(Requirements) Which lines in the records below contain the string "settings" with the same capitalization? Copy each of those lines in full.

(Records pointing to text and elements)
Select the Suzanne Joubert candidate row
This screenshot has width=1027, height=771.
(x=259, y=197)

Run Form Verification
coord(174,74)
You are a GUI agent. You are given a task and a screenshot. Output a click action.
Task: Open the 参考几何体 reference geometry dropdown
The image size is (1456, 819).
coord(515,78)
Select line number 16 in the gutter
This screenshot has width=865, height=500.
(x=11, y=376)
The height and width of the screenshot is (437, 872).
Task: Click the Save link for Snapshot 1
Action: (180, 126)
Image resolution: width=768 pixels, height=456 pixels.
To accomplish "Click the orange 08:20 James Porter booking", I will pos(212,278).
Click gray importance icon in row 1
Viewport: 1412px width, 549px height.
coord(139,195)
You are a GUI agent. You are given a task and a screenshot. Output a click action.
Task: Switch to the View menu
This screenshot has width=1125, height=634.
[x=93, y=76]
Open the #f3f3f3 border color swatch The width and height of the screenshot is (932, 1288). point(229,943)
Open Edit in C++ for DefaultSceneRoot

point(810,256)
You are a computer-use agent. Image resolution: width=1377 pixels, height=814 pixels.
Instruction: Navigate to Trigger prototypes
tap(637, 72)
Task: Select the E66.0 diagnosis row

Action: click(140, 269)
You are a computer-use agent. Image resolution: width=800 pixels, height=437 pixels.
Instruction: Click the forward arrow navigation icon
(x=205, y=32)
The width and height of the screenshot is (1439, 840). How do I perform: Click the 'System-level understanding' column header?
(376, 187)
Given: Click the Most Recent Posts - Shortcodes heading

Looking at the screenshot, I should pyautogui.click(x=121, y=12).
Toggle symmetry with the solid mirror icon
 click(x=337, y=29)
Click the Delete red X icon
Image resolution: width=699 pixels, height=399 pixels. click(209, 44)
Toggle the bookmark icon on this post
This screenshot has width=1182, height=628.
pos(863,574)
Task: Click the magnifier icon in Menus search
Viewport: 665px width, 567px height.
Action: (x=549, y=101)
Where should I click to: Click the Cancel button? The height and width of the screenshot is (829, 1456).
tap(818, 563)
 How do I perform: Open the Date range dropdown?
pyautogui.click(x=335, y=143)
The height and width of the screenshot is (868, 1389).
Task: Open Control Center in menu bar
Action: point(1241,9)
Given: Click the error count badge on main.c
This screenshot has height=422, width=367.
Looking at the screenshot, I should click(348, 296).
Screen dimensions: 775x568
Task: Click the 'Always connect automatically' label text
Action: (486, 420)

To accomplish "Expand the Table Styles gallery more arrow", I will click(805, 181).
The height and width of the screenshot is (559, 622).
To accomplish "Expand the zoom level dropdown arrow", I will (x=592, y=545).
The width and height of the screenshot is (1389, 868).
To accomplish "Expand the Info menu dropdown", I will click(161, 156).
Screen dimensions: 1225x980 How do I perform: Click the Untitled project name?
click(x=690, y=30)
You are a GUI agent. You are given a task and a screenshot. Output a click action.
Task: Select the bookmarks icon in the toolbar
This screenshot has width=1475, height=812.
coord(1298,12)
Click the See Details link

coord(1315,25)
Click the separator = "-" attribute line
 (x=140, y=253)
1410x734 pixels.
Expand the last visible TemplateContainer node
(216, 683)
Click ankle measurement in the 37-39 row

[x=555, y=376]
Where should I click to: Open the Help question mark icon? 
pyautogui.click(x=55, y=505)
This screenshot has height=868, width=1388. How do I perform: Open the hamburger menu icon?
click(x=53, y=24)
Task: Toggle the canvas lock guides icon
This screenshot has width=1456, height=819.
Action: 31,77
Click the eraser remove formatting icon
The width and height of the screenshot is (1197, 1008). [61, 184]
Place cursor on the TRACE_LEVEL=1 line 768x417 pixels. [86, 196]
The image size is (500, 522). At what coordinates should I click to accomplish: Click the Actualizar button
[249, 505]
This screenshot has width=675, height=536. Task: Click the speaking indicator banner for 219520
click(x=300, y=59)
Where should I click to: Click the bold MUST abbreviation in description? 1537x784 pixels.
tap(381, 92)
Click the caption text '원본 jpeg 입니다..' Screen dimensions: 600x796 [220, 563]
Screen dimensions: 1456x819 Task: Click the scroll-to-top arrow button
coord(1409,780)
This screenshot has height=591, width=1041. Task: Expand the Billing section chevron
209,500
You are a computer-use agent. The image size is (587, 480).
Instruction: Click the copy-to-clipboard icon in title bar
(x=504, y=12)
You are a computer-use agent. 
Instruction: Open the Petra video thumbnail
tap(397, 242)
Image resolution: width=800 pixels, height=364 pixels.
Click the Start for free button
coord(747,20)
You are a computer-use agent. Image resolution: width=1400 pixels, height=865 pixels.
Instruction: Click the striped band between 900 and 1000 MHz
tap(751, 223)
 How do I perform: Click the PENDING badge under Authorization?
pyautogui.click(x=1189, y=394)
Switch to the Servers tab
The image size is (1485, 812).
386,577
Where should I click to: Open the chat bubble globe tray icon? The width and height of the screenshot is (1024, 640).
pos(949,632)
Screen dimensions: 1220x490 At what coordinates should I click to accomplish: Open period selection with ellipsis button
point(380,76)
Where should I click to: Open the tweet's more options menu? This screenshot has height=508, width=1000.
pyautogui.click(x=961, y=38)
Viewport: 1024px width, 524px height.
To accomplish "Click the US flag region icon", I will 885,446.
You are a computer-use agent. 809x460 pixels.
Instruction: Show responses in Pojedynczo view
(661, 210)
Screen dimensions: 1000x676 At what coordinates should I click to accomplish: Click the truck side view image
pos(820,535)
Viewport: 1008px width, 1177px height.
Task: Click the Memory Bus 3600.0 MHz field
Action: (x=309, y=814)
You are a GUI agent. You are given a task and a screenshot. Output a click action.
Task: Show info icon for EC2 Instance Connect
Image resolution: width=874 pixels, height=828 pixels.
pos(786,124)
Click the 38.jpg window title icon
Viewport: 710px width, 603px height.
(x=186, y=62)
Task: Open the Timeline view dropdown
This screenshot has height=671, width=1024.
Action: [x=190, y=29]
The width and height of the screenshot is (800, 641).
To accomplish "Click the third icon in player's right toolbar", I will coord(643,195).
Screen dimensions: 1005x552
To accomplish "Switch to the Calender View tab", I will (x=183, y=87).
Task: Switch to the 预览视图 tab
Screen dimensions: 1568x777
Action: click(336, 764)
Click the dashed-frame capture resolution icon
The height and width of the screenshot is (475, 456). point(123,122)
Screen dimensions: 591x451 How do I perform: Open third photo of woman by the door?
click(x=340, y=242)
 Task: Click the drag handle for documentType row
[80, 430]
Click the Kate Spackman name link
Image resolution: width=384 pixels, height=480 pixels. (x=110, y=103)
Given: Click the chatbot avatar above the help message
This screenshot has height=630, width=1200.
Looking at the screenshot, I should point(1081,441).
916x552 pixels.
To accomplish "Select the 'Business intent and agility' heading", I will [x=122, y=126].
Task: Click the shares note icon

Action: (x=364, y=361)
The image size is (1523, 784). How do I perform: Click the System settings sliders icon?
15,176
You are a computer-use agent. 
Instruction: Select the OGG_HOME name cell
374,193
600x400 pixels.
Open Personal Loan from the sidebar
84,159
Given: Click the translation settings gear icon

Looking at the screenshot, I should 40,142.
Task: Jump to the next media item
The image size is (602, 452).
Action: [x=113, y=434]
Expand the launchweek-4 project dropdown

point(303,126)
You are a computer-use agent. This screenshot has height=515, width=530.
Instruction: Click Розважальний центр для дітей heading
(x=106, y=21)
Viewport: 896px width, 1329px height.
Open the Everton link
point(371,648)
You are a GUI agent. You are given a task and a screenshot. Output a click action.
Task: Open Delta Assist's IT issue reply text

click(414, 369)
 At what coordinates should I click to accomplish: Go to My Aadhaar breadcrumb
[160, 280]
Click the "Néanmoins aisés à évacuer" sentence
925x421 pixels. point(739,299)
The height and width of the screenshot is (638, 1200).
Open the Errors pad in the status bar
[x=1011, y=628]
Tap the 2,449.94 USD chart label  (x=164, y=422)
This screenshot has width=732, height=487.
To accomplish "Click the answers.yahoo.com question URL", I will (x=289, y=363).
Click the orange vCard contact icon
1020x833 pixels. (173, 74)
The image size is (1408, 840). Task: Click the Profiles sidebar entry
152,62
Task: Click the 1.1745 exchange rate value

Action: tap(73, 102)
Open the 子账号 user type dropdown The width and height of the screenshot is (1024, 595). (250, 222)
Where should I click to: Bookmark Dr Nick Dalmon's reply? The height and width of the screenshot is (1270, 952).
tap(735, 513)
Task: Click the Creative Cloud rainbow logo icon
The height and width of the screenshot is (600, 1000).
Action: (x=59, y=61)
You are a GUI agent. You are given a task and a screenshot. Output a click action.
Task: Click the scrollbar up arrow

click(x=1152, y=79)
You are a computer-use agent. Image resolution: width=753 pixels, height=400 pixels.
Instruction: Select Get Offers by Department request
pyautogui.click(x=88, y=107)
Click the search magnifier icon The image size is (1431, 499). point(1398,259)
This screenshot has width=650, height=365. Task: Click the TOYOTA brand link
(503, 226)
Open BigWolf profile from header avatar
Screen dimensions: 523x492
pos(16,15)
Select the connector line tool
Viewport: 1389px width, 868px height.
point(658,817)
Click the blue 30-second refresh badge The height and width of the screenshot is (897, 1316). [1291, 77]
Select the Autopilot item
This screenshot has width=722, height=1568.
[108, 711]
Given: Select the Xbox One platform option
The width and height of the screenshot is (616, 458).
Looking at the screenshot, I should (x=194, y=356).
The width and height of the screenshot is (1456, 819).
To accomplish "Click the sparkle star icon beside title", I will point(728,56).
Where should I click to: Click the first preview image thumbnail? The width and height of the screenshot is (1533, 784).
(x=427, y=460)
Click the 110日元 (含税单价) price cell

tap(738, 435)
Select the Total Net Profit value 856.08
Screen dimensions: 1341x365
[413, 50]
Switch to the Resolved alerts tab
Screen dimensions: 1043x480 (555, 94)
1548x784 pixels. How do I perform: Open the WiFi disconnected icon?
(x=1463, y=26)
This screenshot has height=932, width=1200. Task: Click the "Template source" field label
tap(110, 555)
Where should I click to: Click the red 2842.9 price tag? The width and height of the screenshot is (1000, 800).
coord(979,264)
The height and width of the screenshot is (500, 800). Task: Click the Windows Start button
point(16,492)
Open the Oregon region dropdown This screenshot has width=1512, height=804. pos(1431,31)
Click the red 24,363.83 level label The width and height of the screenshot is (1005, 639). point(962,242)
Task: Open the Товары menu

(Reply to the task)
The image size is (1523, 784). How do I perform: Click the System settings sliders icon?
Given: Click the translation settings gear icon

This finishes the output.